**Task details:**
The required output is the line with "Instruction: Open the" plus all lines that follow it to the end of the listing below, written out exactly, with no pictures.

**Given records:**
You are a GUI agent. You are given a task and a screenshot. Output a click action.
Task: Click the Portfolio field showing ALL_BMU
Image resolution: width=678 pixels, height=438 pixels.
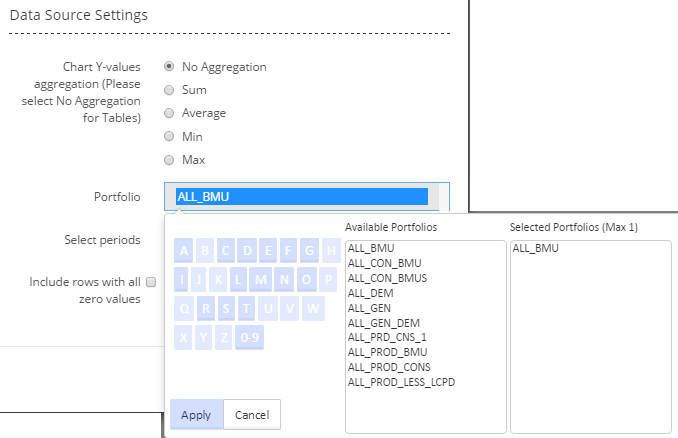[301, 196]
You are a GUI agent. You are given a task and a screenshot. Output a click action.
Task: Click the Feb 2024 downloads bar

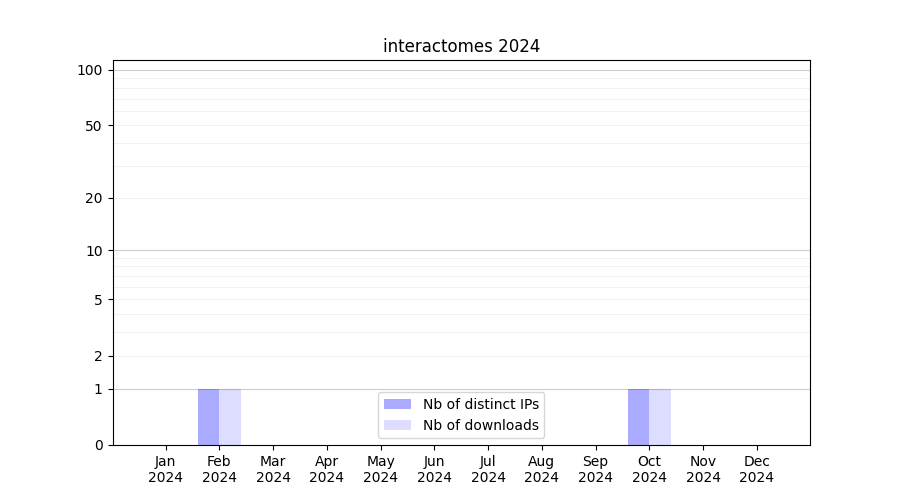point(230,417)
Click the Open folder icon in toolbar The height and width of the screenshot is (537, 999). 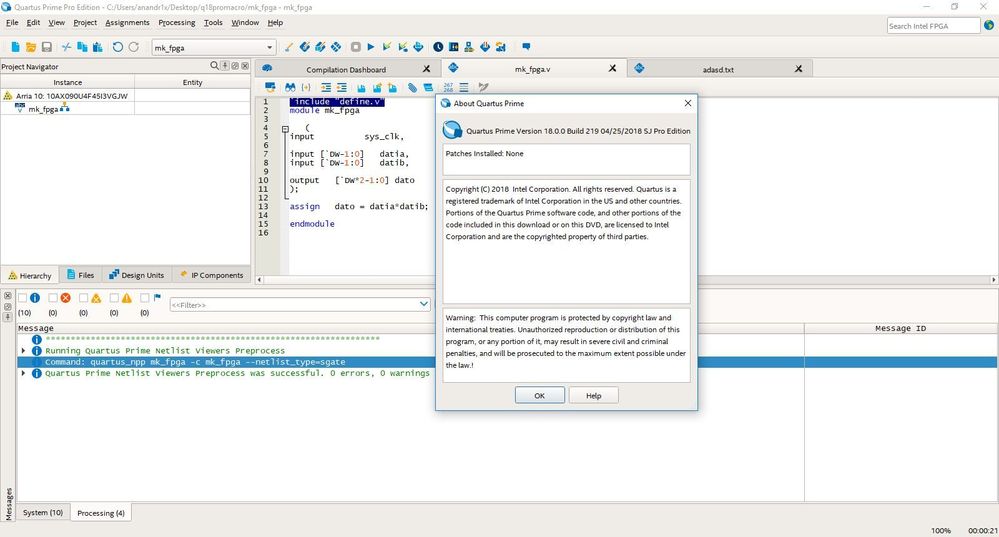click(x=31, y=47)
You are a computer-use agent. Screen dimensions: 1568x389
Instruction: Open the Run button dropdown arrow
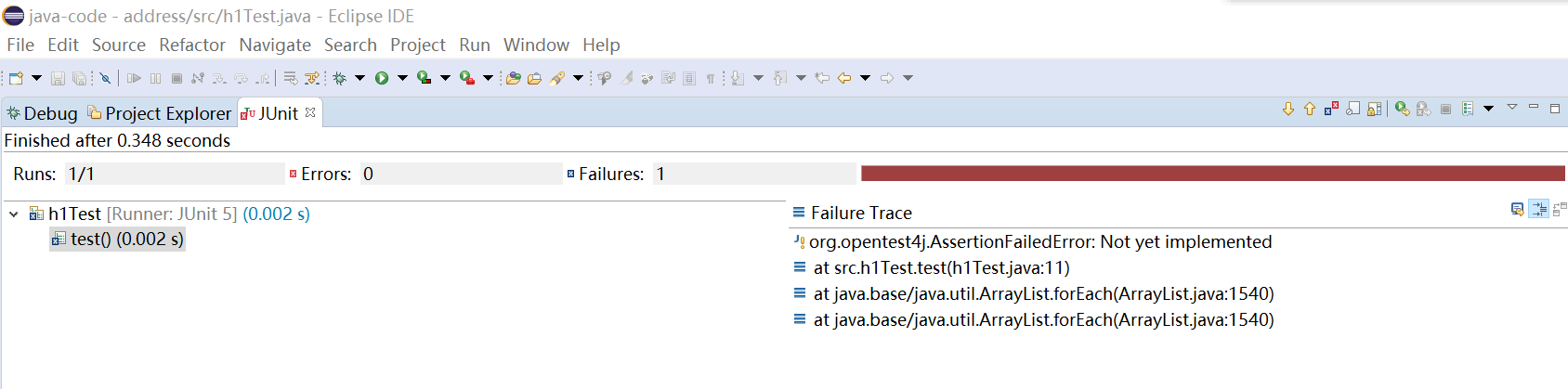click(x=402, y=78)
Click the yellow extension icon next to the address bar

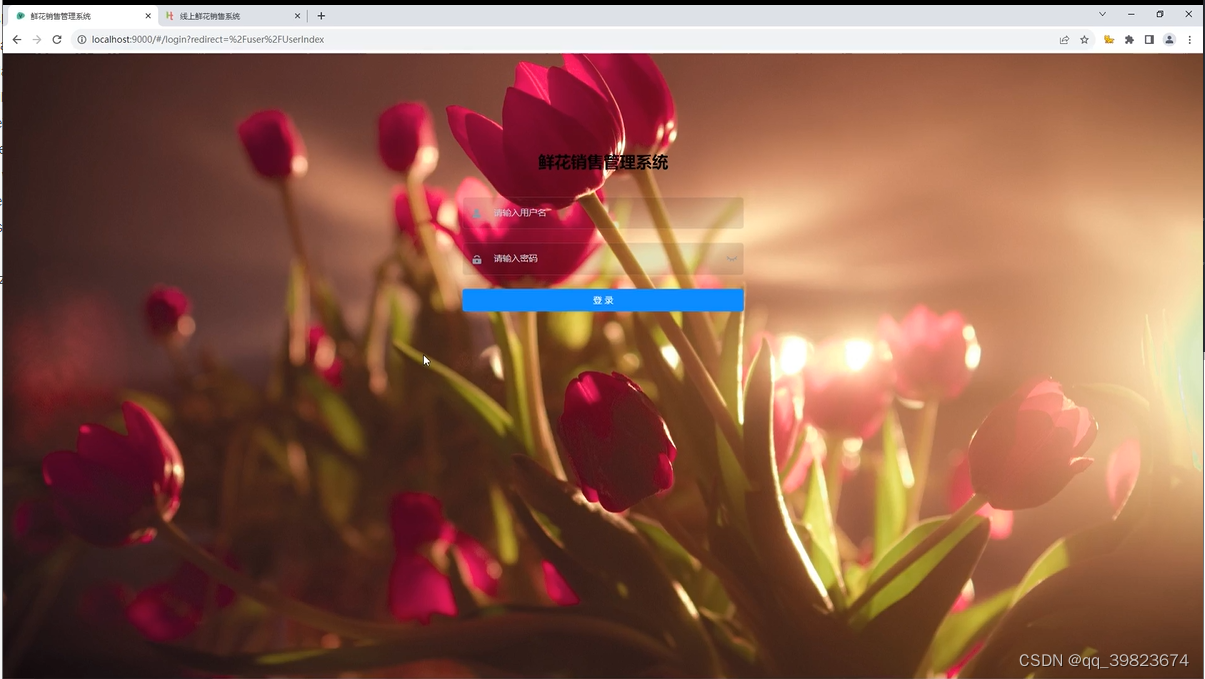point(1108,39)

**Output of the exercise:**
Instruction: Open the Run button dropdown arrow
click(x=402, y=78)
Click the yellow extension icon next to the address bar

point(1108,39)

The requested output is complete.